Le petizioni online sono un tipo di petizione che viene firmata in virtuale, attraverso un form su un sito web. Funziona così: ai visitatori che intendono aderire basta aggiungere pochi dati, solitamente un nome e una e-mail (poi verificata). Una volta raggiunto un numero sufficiente di firme viene inviata al destinatario. Questo può allora decidere di dare ascolto alle richieste dell’ampio pubblico raggiunto adottando le misure richieste. 

Si tratta di un formato che rende agevole per chiunque creare una petizione, sia in termini di risorse sia perché permette di veicolare velocemente e semplicemente le informazioni, tutto attraverso il web. 

In Italia non esiste un portale ufficiale messo a disposizione dal Governo o dal Parlamento per lanciare e raccogliere firme online. L’unico mezzo digitale messo a disposizione è un indirizzo mail dove si possono inviare, da parte dei singoli cittadini, petizioni alla Camera o al Senato. Solo però per istanze che rappresentano comuni necessità. 

Il portale di petizioni online più conosciuto al mondo

Si è sviluppato, invece, attraverso il web, un portale che permette a chiunque di iniziare una petizione per una causa in cui crede e diffonderla, sempre attraverso il web, per raccogliere il numero di firme necessario e farla arrivare al destinatario. Questo portale è nato nel 2007 e si chiama Change.org. E’ stato fondato da Ben Rattray, inserito nel 2012 tra le 100 persone più influenti del mondo nella lista del Time.

L’idea nasce quando il fratello Nick dichiara di essere omosessuale e Ben si rende conto dell’inaccettabile intolleranza diffusa tra la gente. Così decide di creare un social network per unire persone interessate alle stesse questioni sociali, per raggiungere, insieme, il cambiamento desiderato

Il successo della piattaforma

Il successo della piattaforma arriva nel 2011 quando una donna sudafricana, Ndumie Funda, lancia una petizione per chiedere al suo Paese di abolire gli “stupri correttivi”, violenze inflitte alle donne omosessuali per “riportarle” all’eterosessualità. E’ la prima petizione di Change.org che diventa virale, raccogliendo 171mila firme e costringendo così il Parlamento sudafricano a mettere fine alla pratica.

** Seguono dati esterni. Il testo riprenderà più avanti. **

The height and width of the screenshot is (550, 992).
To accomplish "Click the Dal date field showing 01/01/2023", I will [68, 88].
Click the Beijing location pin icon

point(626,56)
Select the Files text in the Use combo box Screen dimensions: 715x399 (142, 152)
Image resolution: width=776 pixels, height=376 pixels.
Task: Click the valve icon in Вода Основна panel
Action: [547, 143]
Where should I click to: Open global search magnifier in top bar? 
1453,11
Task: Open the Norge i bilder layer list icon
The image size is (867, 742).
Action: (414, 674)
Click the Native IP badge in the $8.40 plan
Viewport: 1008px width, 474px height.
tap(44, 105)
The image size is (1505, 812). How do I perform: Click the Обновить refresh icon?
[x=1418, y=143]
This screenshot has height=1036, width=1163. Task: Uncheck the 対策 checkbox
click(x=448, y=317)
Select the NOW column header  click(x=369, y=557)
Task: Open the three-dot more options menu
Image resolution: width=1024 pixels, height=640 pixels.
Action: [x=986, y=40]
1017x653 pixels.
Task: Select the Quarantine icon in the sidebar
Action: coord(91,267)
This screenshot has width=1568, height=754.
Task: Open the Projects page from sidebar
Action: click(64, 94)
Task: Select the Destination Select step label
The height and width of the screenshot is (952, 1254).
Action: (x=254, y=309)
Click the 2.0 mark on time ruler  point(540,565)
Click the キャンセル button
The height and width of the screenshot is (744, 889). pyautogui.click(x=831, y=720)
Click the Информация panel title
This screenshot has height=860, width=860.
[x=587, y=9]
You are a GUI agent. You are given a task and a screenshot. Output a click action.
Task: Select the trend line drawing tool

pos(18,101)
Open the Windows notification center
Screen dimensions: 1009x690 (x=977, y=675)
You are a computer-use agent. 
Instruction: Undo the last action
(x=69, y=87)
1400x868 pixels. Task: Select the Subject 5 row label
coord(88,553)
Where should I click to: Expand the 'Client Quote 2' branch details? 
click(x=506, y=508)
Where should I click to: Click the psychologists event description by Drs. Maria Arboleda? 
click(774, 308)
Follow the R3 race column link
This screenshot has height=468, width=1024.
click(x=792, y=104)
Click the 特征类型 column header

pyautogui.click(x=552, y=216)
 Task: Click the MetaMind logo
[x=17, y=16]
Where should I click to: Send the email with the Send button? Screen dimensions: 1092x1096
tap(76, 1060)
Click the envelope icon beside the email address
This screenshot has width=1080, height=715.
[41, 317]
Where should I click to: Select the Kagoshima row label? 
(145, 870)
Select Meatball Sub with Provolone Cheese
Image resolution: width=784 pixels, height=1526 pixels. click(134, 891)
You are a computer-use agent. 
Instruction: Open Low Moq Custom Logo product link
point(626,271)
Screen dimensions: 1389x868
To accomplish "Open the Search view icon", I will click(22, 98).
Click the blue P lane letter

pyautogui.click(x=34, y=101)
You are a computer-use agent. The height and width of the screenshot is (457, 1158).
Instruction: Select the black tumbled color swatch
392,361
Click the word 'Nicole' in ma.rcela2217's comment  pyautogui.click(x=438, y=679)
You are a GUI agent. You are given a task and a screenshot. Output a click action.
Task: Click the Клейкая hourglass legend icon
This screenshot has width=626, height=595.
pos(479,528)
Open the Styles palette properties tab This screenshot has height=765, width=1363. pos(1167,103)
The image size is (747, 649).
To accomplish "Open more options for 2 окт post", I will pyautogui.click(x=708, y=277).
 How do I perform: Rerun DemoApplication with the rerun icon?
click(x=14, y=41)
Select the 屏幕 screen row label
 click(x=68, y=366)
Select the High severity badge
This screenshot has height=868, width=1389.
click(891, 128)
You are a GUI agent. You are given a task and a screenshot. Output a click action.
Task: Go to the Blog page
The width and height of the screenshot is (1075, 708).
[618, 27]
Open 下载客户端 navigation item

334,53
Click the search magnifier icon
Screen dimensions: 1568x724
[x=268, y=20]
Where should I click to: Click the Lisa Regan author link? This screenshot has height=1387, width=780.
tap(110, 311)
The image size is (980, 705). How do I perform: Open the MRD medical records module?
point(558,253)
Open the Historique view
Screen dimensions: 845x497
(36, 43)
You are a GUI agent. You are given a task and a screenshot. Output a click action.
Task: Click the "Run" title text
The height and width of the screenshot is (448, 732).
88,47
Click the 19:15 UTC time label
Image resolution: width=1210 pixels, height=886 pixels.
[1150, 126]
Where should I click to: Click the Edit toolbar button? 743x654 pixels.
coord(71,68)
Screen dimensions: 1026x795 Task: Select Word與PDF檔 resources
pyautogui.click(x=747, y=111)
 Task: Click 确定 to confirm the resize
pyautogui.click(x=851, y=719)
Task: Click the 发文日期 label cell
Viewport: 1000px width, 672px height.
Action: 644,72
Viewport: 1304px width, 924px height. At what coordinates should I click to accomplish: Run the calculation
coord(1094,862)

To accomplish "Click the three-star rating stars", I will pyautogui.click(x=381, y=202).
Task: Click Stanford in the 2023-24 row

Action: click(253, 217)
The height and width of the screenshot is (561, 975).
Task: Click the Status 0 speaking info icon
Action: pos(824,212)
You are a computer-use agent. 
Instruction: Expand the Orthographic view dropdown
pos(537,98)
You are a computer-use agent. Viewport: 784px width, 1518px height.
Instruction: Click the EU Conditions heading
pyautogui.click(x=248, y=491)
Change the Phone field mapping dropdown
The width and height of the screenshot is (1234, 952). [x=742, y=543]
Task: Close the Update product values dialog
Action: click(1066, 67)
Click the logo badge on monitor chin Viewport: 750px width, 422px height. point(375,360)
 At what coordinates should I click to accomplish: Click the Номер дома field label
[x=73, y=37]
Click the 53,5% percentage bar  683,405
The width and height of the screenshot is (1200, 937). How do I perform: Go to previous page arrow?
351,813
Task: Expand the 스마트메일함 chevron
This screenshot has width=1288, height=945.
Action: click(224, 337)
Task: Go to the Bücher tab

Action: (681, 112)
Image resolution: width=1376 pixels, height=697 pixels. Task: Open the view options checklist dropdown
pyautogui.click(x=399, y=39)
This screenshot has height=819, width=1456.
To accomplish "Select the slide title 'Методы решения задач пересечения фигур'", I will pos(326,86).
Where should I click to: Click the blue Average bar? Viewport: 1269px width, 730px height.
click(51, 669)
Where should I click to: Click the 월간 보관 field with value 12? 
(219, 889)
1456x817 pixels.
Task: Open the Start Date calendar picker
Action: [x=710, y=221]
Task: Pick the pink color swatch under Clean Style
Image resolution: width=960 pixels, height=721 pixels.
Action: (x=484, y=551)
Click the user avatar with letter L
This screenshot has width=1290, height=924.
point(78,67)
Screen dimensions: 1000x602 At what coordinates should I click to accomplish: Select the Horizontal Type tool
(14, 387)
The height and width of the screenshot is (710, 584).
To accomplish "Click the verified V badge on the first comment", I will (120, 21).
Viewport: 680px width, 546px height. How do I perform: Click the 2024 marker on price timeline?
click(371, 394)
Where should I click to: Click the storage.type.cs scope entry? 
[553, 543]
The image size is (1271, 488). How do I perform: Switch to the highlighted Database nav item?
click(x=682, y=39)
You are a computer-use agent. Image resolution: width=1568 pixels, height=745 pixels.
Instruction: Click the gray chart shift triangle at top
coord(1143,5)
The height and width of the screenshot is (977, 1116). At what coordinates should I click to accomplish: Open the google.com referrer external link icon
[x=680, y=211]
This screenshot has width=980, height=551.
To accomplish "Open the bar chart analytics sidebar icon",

Da qui la piattaforma conta sempre più utenti e il successo è enorme. Conta oggi più di 250 milioni di utenti in 196 Paesi e sono sempre di più le petizioni che hanno raggiunto l’obiettivo. 

Un esempio emblematico è quello della petizione lanciata da “Insieme in Rete” per chiedere una legge contro il revenge porn. La richiesta è stata accolta da Laura Boldrini nel 2019, quando ha annunciato l’istituzione di un tavolo di esperti per elaborare la proposta. Fuori dall’Italia, ha avuto particolare rilevanza la petizione lanciata da Priscilla Ludosky in Francia per chiedere l’abbassamento dei prezzi dei carburanti. Si tratta della petizione che ha dato origine al movimento dei Gilet Gialli, con più di un milione di firme. 

Si tratta, quindi, di una piattaforma che offre infinite possibilità. Offre infatti a chiunque l’opportunità di avere voce ed esprimersi su un qualsiasi argomento, di mettersi in contatto con tutti quelli che credono nello stesso obiettivo e, insieme, raggiungere il cambiamento.